Эпилог
2 марта 2022 г. в 19:46
Примечания:
Не бечено.
Привет ребят. Опубликовываю эти три главы, чтобы закончить это, пока могу. Я не знаю, что случится завтра или даже через пару часов. Безопасность ещё никогда не была таким эфемерным понятием, как сейчас. Что бы не произошло, будущее не перестанет существовать, и останусь я частью этого будущего или нет - по крайней мере, я что-то написала.
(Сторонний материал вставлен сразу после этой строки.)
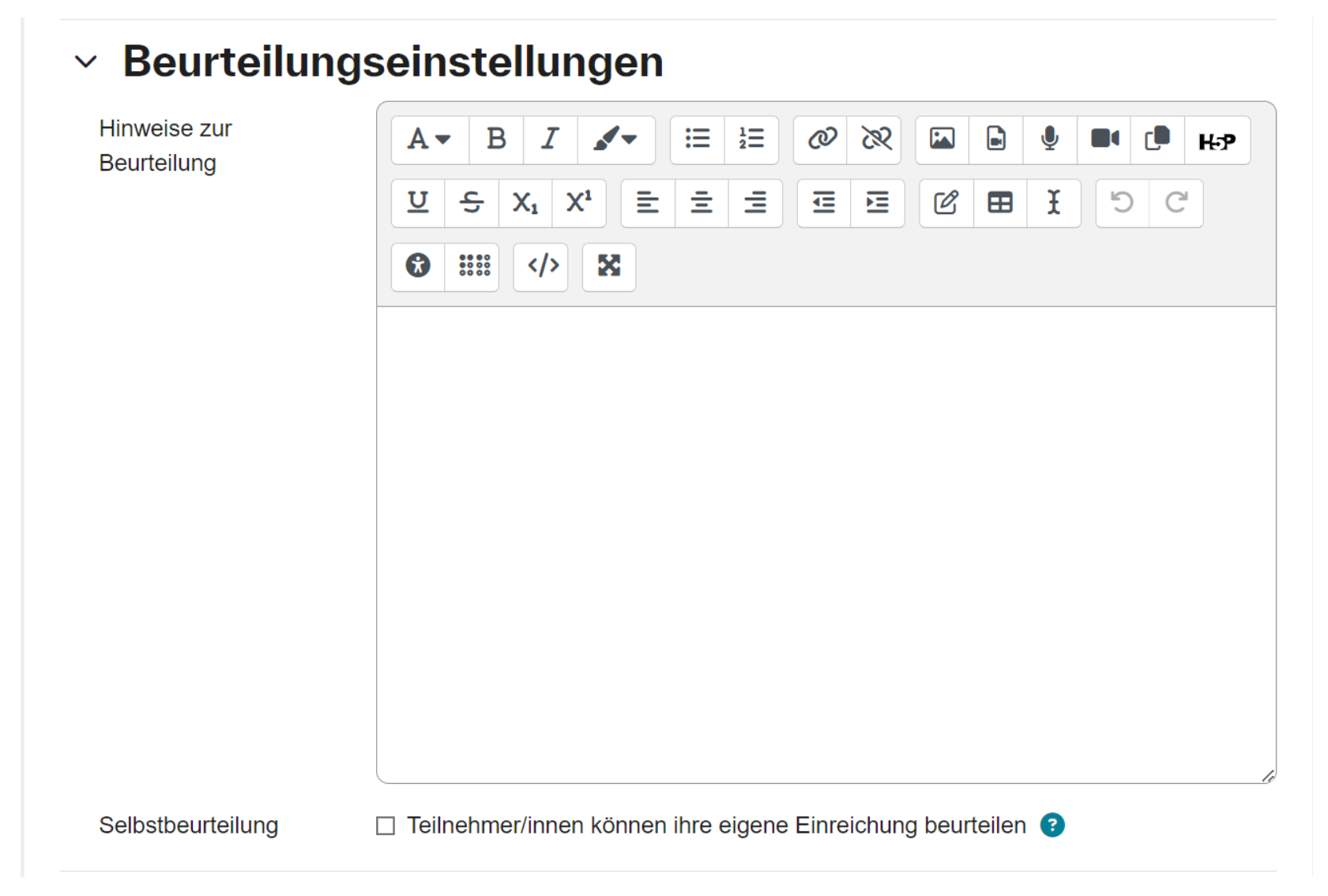Insert an image into the editor
The image size is (1328, 896).
[942, 140]
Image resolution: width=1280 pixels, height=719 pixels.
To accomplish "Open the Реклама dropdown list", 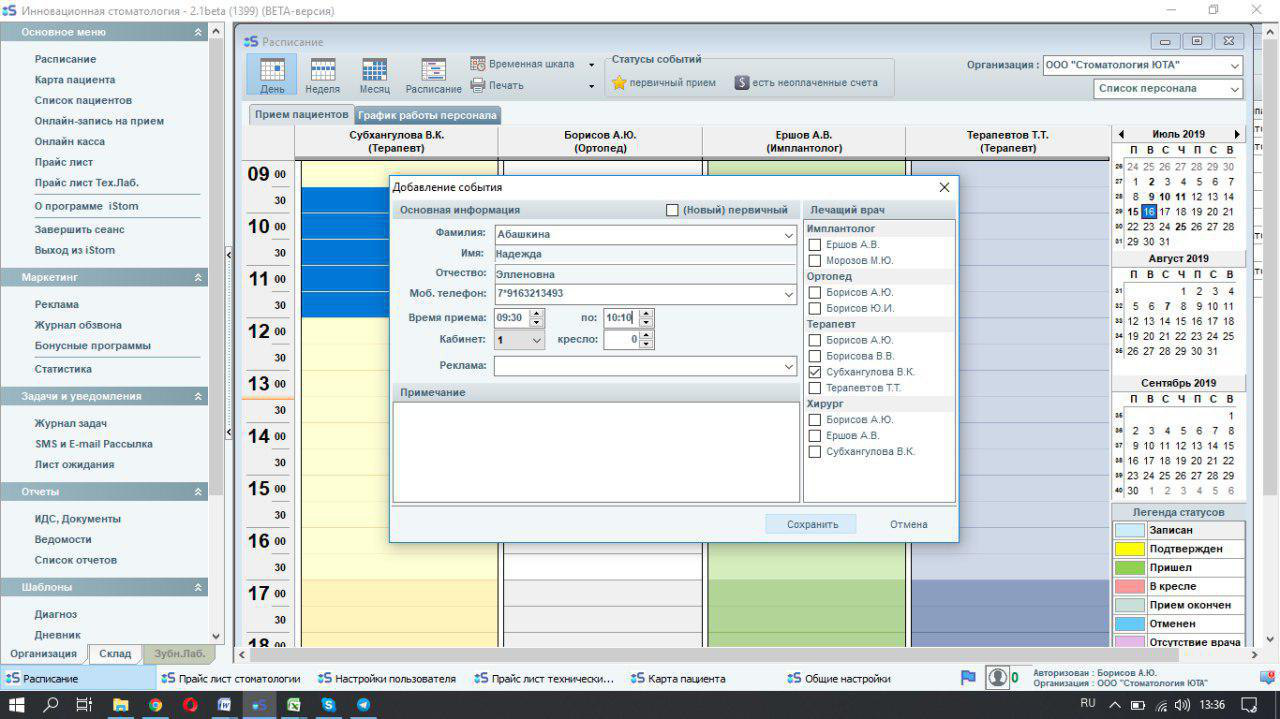I will pos(789,367).
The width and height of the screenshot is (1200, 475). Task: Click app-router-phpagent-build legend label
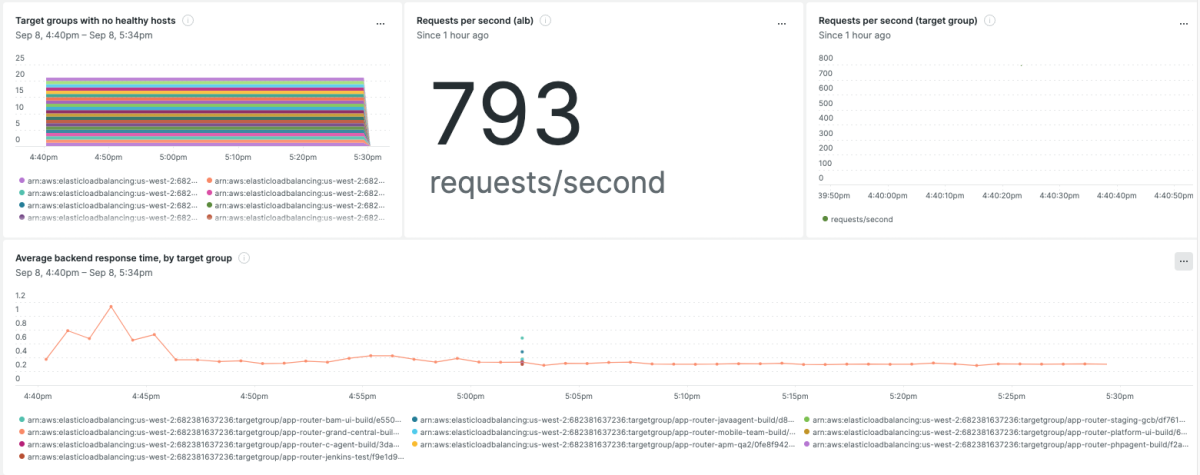click(1000, 444)
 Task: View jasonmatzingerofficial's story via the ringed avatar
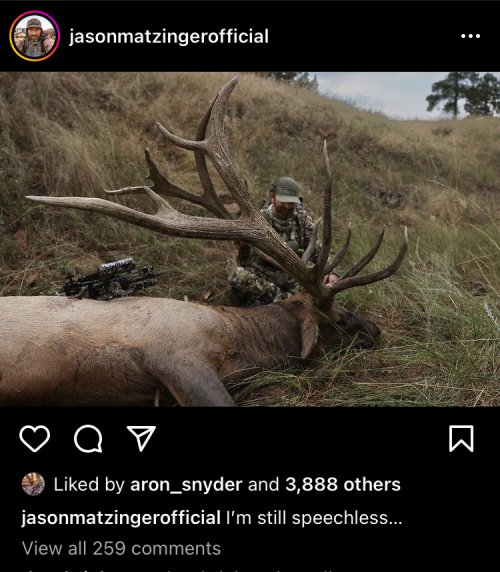(x=35, y=36)

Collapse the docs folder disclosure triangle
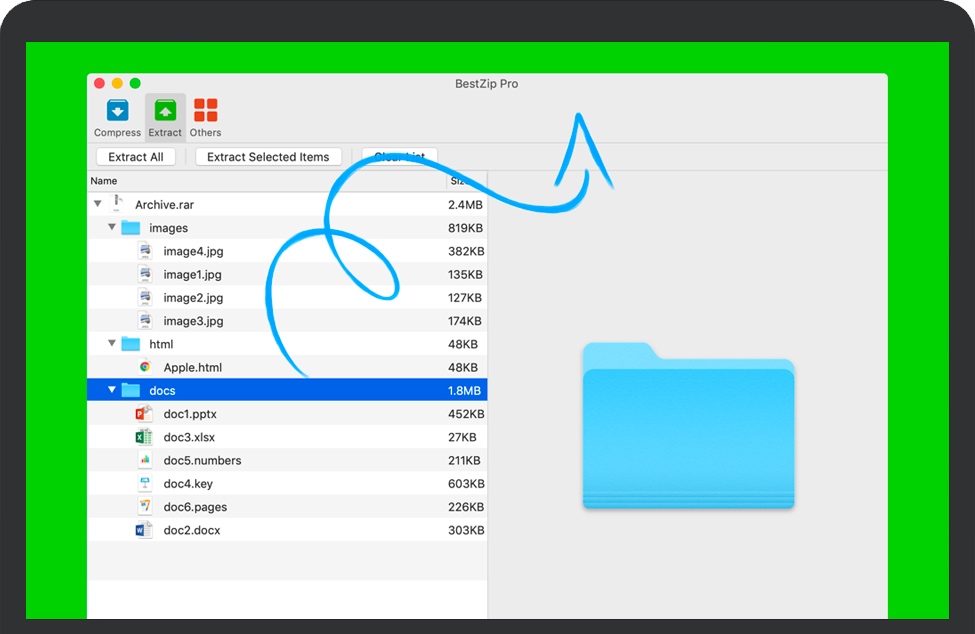tap(112, 390)
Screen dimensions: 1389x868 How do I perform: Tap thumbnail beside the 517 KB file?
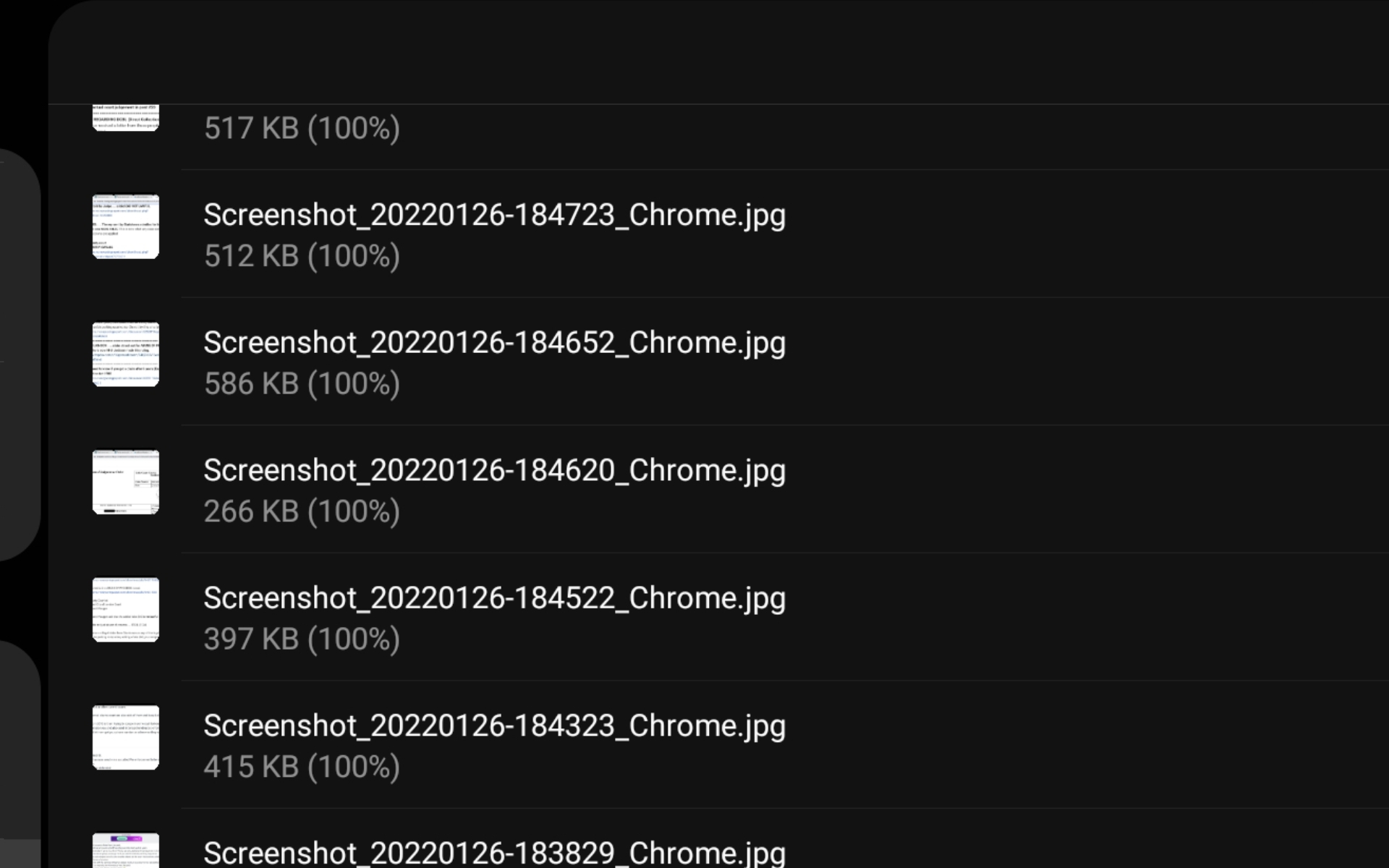click(x=126, y=117)
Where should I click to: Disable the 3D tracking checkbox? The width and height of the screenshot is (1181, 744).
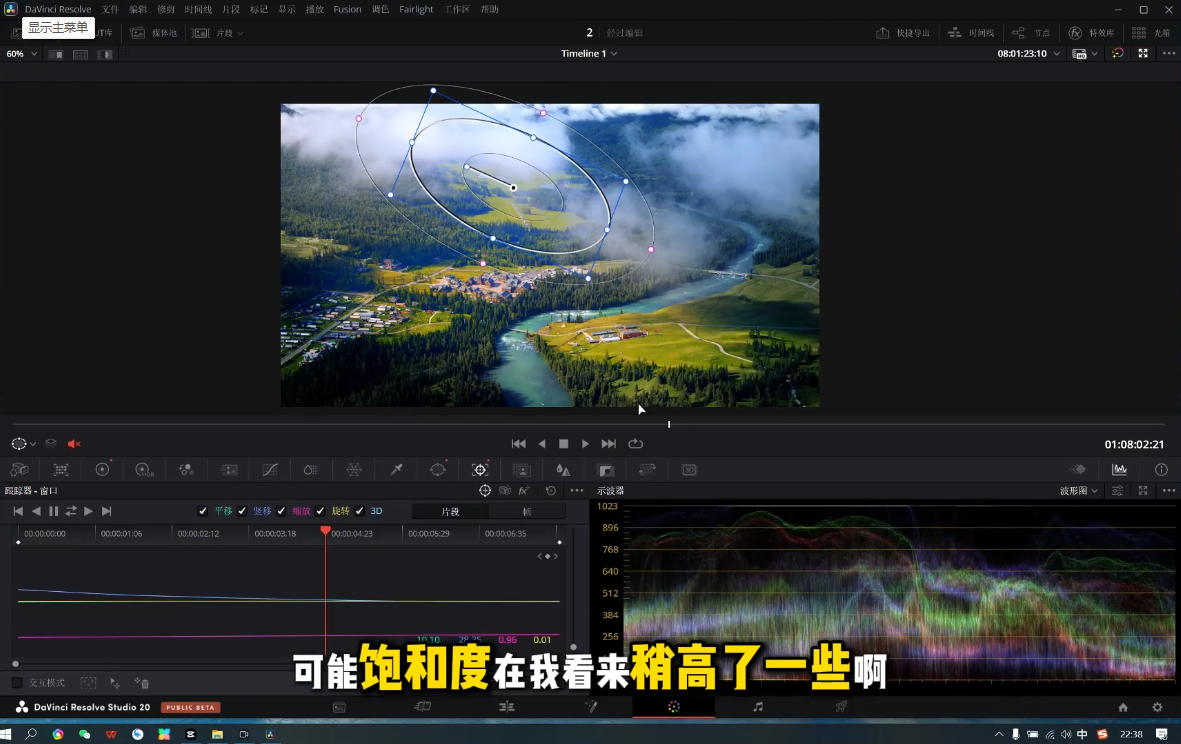(360, 510)
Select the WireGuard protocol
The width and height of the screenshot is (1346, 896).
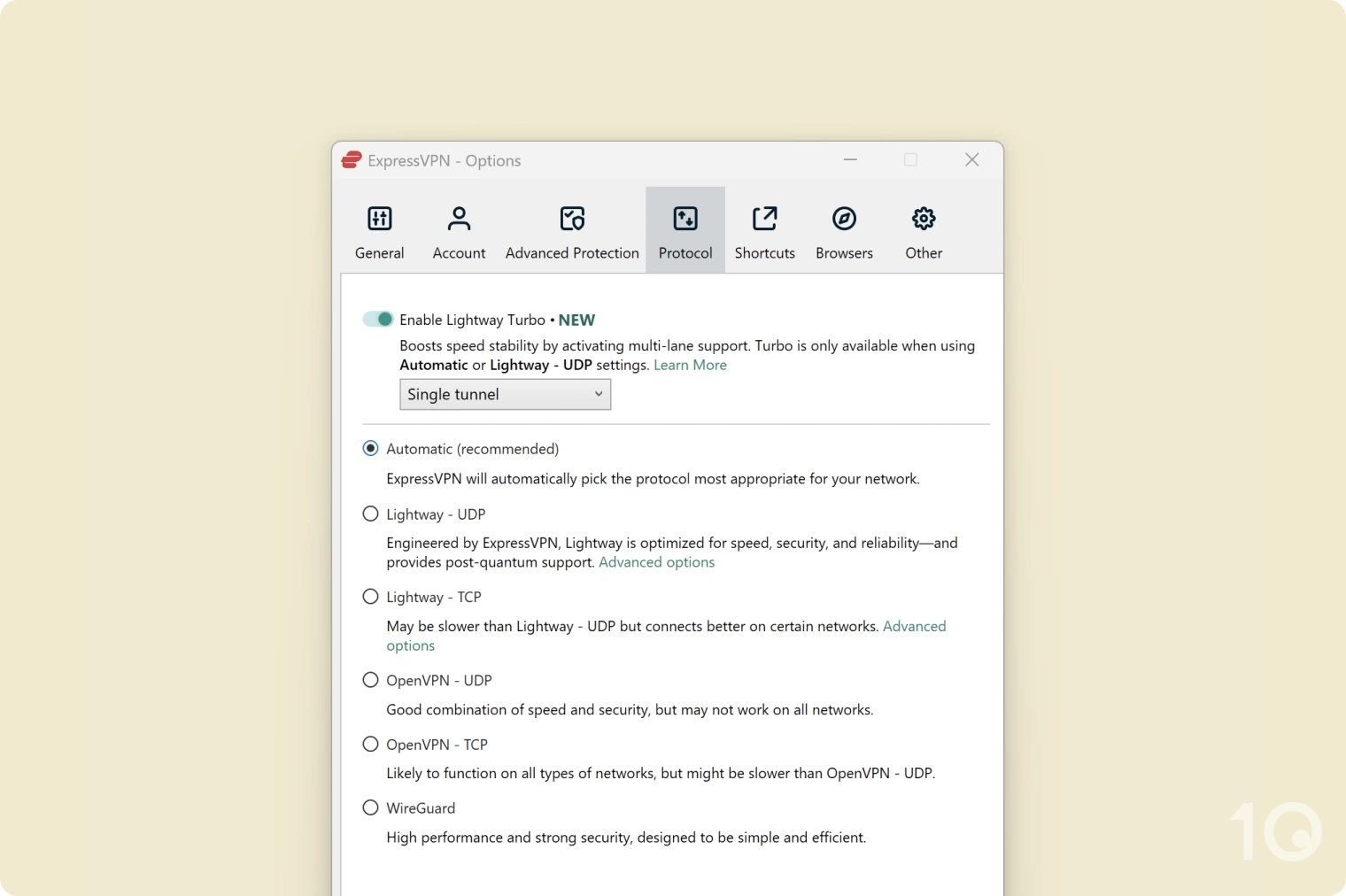point(371,808)
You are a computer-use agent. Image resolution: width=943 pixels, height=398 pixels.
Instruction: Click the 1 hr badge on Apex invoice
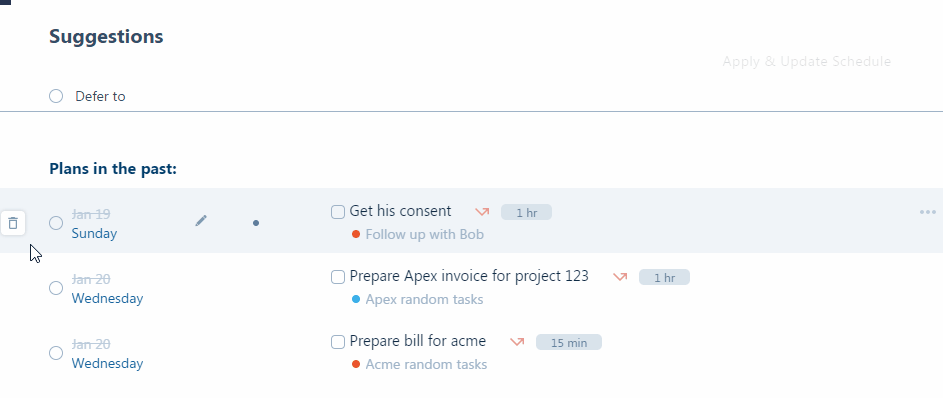664,277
Гражданин второсортной эпохи, гордо
признаю я товаром второго сорта
свои лучшие мысли и дням грядущим
я дарю их как опыт борьбы с удушьем.
© И. Бродский
Когда я открыл глаза, вверху показался белый с подтёками потолок. Совсем не такой, каким он должен быть в шкафу.
Голова раскалывалась, а тело подчинялось с огромной неохотой, будто увязло в комьях влажной, вязкой грязи.
Очков на мне не оказалось, но они и не требовались, будто зрение вернулось, стоило хорошенько приложиться головой об асфальт.
Если я очухался после комы — это после первой или второй?
Однако, вскоре ситуация прояснилась — в комнату пустили отца, с покрасневшими глазами, и неожиданно — Матвея. Последний скромно пристроился на стуле, пока родитель грохнулся на колени, чтобы приблизить своё лицо, к моему.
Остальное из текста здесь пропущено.